「「なかったこと」にされてしまうことが不安」僕たちの嘘と真実 Documentary of 欅坂46 yaさんの映画レビュー(感想・評価)
「なかったこと」にされてしまうことが不安
時系列の操作と引き算の重ね方が巧みで、ひとつの作品としての強度が高い映画だと思います。
そしてその強度ゆえに、描かれなかったことが「なかったこと」にされてしまうことが不安でこのレビューを書きました。
ライブシーンは非常に素晴らしかったです。
メンバーの息づかいや歌っている声など、通常のライブ円盤では絞られるような音がはっきり聞こえることでより臨場感が増していました。

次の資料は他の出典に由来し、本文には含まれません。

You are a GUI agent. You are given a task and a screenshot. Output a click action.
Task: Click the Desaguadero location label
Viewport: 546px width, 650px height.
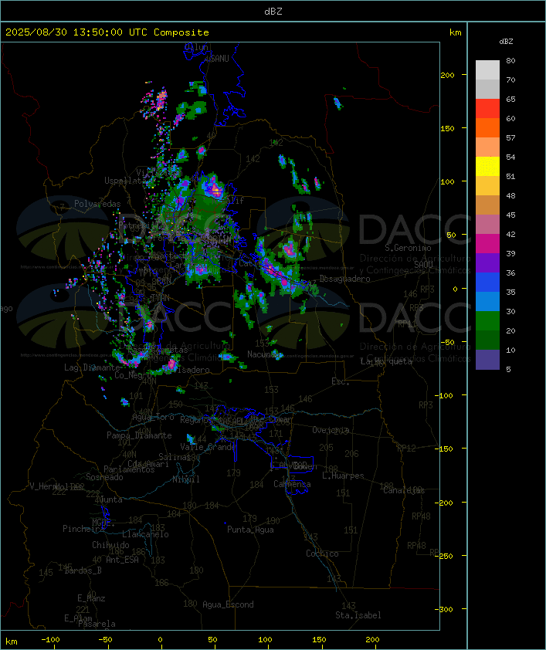(x=344, y=279)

「ガラスを割れ!」「黒い羊」「誰がその鐘を鳴らすのか?」など、欅坂46のライブの世界に強烈に引き込まれました。
一方で、5年間を2時間半にまとめるためとはいえ、「『天才』と、その周囲の苦悩・成長」として、観た人がわかった気分を得やすい切り取り方をしている印象が強いです。
メンバーが楽しかった思い出としてしばしば挙げるライブ「欅共和国2017」や、メンバーだけで一つの宿に泊まって料理やBBQをしプールの中で皆ではしゃぎながら不協和音を踊った「KEYAKI HOUSE」の様子は1秒も出てきません。
卒業・脱退メンバーはともかく、現役のメンバーのインタビューもかなり限られた方々のことばに限られています。
ひらがなけやきの存在は影も形もありません。
ただのファンからみえていた部分だけでも、あまりにも多くの出来事が削られ、恣意的な切り貼りがされています。
「実在しない存在」や「死んだ人」が中心に据えられた作品であれば、その存在が周辺の人物のことばによって描かれることは多々あります。
ですが、平手さんは今現在を生きている生身の人です。
平手さんのインタビューを撮ることができなかった以上、とれる選択肢は多くなかったと思います。
それでも、生きている人を扱うなら、せめて握手会の殺人未遂事件と怪我については触れる必要があったと思います。
(公式にアナウンスがあっただけでも、2018幕張のガラスを割れ!での落下事故以降、完治が難しい怪我を抱えていますし、2019年全国ツアーも怪我が原因で休んでいます)
監督はドキュメンタリー映画であってもカメラがいることによる被写体への影響は免れないこと、「客観的な真実」などありえないという旨のことをおっしゃっていますし、それには完全に同意します。
それでも、作品の強度を高めるためであれば、実際に存在する人たちそれぞれの「事実」も積極的に削ったこの作品が、欅坂46の正史として語られる可能性があるのはやるせない気持ちになります。
個人的には、欅坂46の振付師のTAKAHIRO氏がこの映画の試写をみた際の「時の流れに散らばった、ガラス瓶の破片をいくつか覗いたようでした。」ということばを覚えていたいな、と思います。